Infatti questa testimonianza letteraria si inserisce nel percorso di conoscenza e riflessione sul tema della violenza di genere e si propone come obiettivo l’educazione al rispetto di sé e dell’altro, offrendo strumenti alle donne vittime di soprusi o abusi.
Oggi in Italia muore una donna ogni tre giorni, uccisa da un uomo che diceva di amarla.
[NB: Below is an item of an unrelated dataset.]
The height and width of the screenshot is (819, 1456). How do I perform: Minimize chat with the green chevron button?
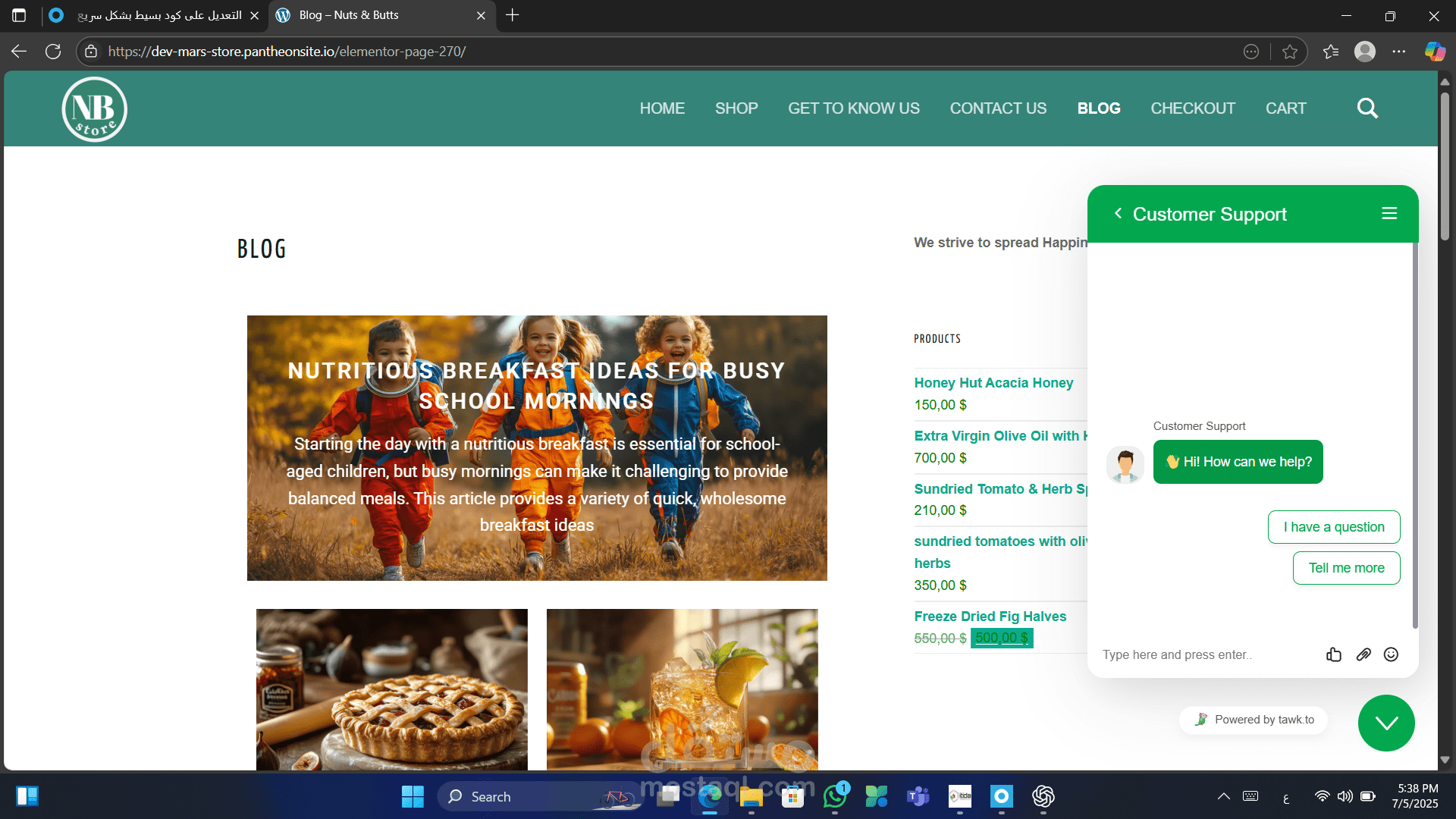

Lucia si batte perché questi dati vengano annullati da una crescente sensibilità nei confronti del fenomeno del “femminicidio”, affinchè ogni donna prigioniera di un “non amore” in quanto abbagliata dai sentimenti, possa guardare in faccia la realtà e ritornare libera.  “Alle donne voglio dire: voletevi bene, tanto, tantissimo– afferma l’autrice- Credete in voi stesse e sappiate che ogni atto di violenza subita non dipende da voi che amate l’uomo sbagliato ma da lui che lo commette”.  E’ il messaggio che dal libro rivolge alle donne, augurandosi di poter salvare anche una sola tra le mille “lucie” in difficoltà.
A conclusione della serata è intervenuta la coautrice, Giusi Fasano,  che ha messo in guardia dal rischio di categorizzazione del fenomeno e ha sottolineato la necessità di sradicare l’insinuazione sulla differenza di genere che riconosce nella donna un essere inferiore da dominare.
Quindi l’autrice si è proposta alla platea che le ha rivolto delle domande dalle quali è scaturito uno scambio di riflessioni.
Spettatore: com’è cambiato il rapporto con gli altri?
Lucia: mi sento più esposta nel perdere la mia dimensione privata, ma lavoro su me stessa per trasmettere agli altri la mia immagine personale.
S. : c’è senso di colpa verso sé stessa?
L.: più che altro sento il peso della responsabilità di aver permesso ad un altro di farmi così tanto male.
S.: il raggiungimento dello stato in cui ti trovi è una vittoria personale, uno stato di grazia ricevuta o conseguenza dell’amore?
L.: considero una grazia la capacità di trasformare il male ricevuto in bene, l’energia vitale per reagire, il desiderio di pensare anche agli altri.
S.: con quale stato d’animo affronti il futuro?
L.: vivo il presente con entusiasmo ed ottimismo. Sono come una bambina che piano piano diventa donna.
S.: potresti nuovamente innamorarti?
L.: si, sono pronta a lasciarmi stupire da un nuovo amore.